Il faut un grand effort pourtant pour s’arracher à l’engrenage des grandes affaires ; tout invitait van de Weyer au repos, sa santé ébranlée, l’extrême douceur de sa vie domestique, la tristesse causée par la mort accidentelle d’une fille chérie, la beauté de sa retraite des champs, le plaisir mélancolique qu’on éprouve au déclin de la vie parmi les livres, qui rendent par instans les émotions, les ardeurs, les illusions de la jeunesse ; mais la politique le retenait encore, il était comme ces gens qui du bord de la mer regardent venir la marée montante et ne peuvent se détacher de ce spectacle : après la vague qui vient en hurlant expirer sur le bord, une autre avance, puis une autre plus haute.
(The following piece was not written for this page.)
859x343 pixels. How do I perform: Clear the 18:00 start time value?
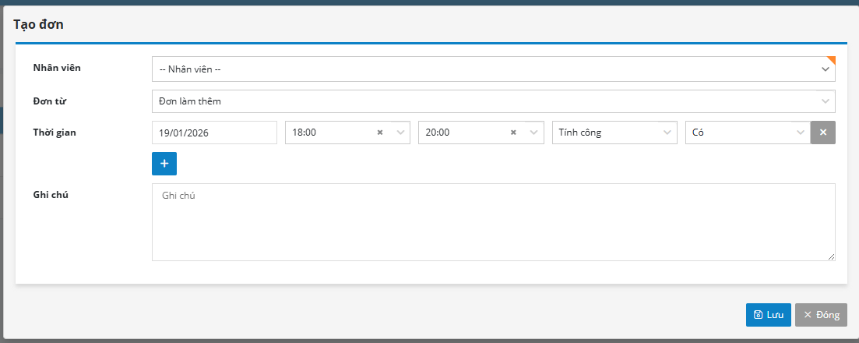(380, 133)
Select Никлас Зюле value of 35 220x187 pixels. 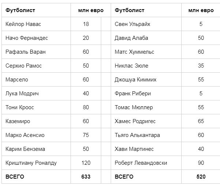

Après la bataille de Sadowa, la Belgique apprit que le gouvernement impérial demandait des compensations territoriales comme récompense de sa neutralité. M. de La Valette, dans une circulaire fameuse (du 16 septembre 1866), sembla prononcer l’arrêt de mort des petits états au profit des grandes agglomérations. « On fait de nous un appât, me disait van de Weyer à cette époque, on nous offre tous les jours. » Quand, au commencement de 1867, l’empereur des Français négocia avec le roi des Pays-Bas la cession du Luxembourg, la Prusse saisit immédiatement l’Europe de la question, et la guerre parut un moment imminente. On put regretter alors que le Luxembourg eût été coupé en deux par la conférence de Londres et n’eût pas été neutralisé dès 1839 ; la France se contenta de la solution suggérée par M. de Beust : l’autonomie et la neutralité de ce qui restait du duché, avec le démantèlement de la place.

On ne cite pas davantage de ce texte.